Atop the mountain again under blue skies, she looks at them more closely. Two little girls. If they were older, she would make them walk all the way home, like her father did to her. But getting home by Asr prayer takes priority. And she double-times it down the mountain as only a girl who grew up in the Kurdish alpines could.
As she gets to the edge of her great-grandmother’s home village, she puts her new baby girls on the ground so they can learn to walk with her. She gives them their first motherly lesson. “Don’t go chasing after the first boy lamb that wags his you-know-what at you. He’ll make promises that fill your heart and soul. But they’re only promises. And promises are only there to be broken. Like your heart. And if you are lucky, only your heart.”
On the way back through the village, they come upon a house with a woman crying hysterically outside the entry steps. A little older than Zara, Kilda, once a girl who Zara’s grandmother babysat, points into the house, screaming away in machine-gun Kurdish. Kilda’s daughter, Waja, thirteen years old, had been betrothed to a man twenty-five years older. Kilda explains, “Waja escaped from her tormentor, the man who paid her father for her body as his third wife. And this man wanted his property back.”
Zara reflects. Waja is about the same age as her aunt Leyla and Peri when they were essentially sold off by their families. None of these marriages worked, and the poor girls were left suffering and traumatized by their supposed husbands.
Screams of a young woman come from within the house. The kinds of screams Zara knows all too well.
Zara’s eyes darken. Piercing black. She turns to Kilda and hands her her new furry daughters.

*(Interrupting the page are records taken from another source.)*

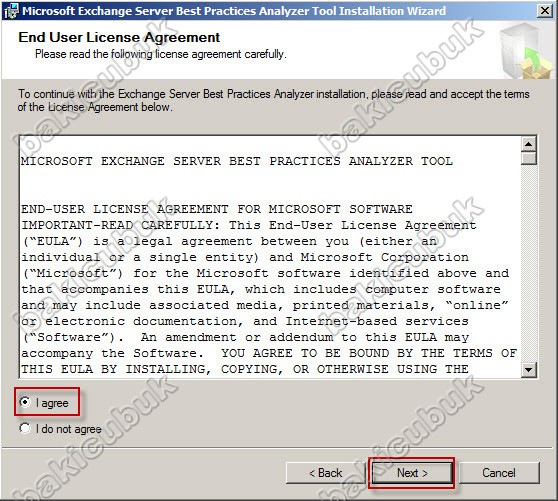The width and height of the screenshot is (558, 501).
Task: Click the Cancel button
Action: tap(499, 473)
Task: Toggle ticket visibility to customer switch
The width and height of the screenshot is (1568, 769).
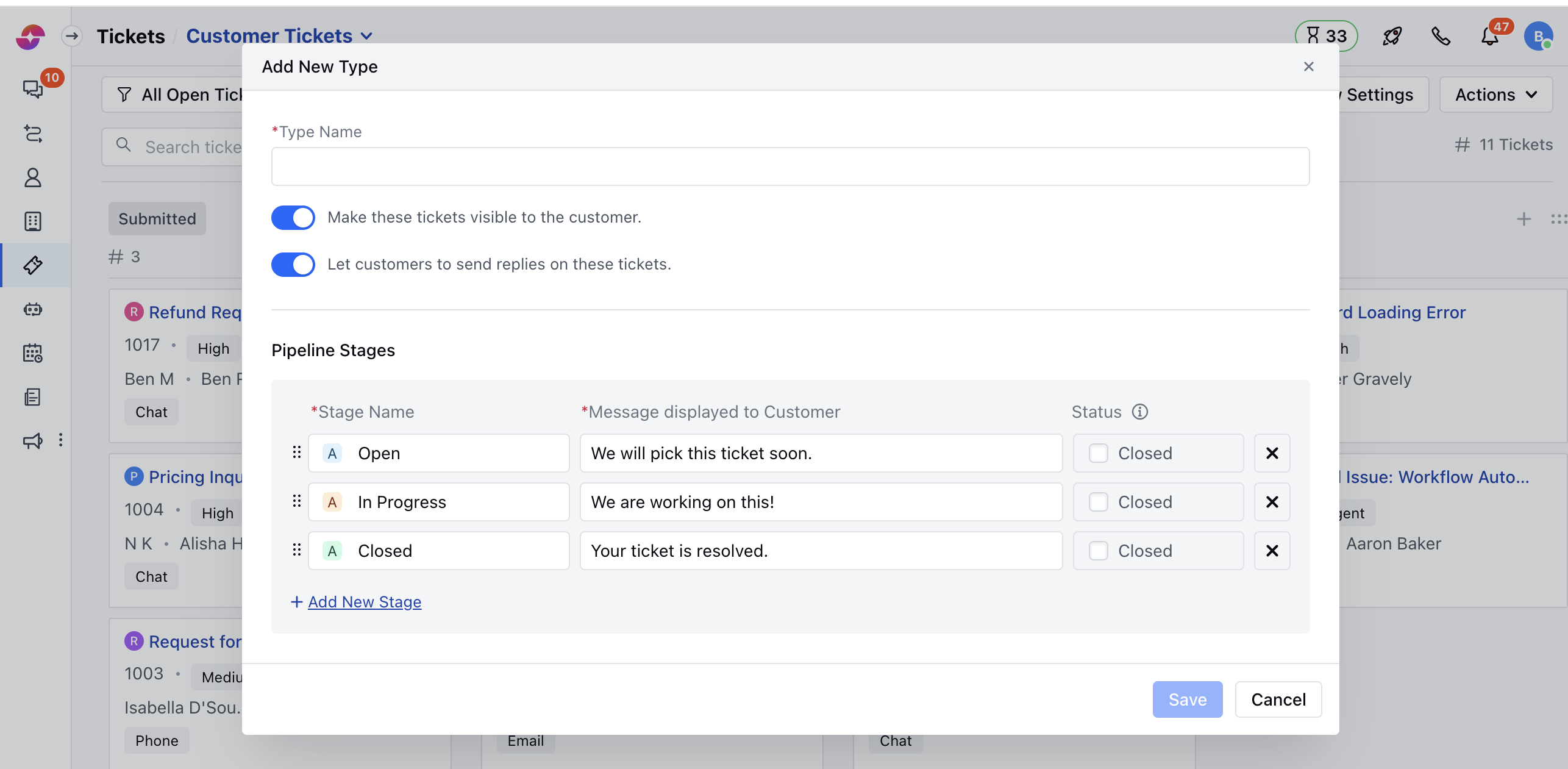Action: click(x=293, y=218)
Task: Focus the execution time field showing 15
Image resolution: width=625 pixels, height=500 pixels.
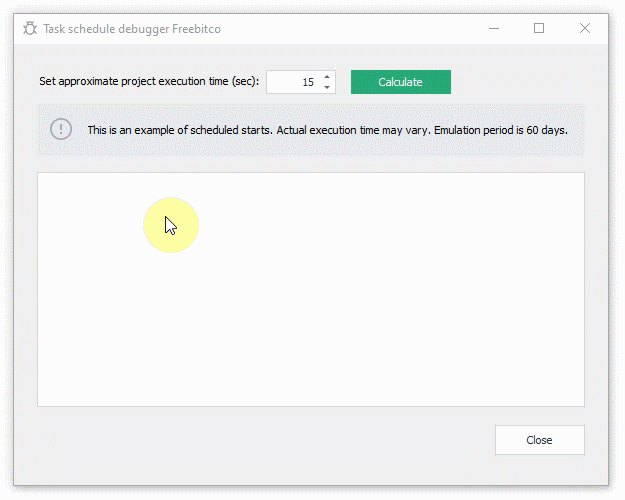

Now with two lambs in her care, Kilda quivers at the sight of Zara’s burning eyes. Even fiercer than those of the incensed brute inside, who is physically beating a lesson into her daughter for fleeing their lawful marriage.
Before the crying woman can stop her, Zara rushes into the house. Crashes and thuds precede a bloodcurdling scream, and running out of the house comes a naked man in his forties, with a purple eye and a bloodied nose, holding his hands over his even more blued genitals. He turns and yells Kurdish obscenities back into the house, which results in Zara throwing his pants onto his head. As Zara comes out of the house, he goes running, trying to get his legs into his pants.
Zara comes back out and sits on the doorstep with Kilda. Her knuckles bloodied, she winces as she holds her right pinky, which hurts like it might be broken. She says to a bewildered Kilda, “You should tend to Waja. She needs her mother at this moment.”
She holds her little lambs to her rapidly pulsing chest, careful not to get her blood on them. “You are fortunate. You are born with innocence and submission to Xwedê. Do not stray. I know. Do not stray.”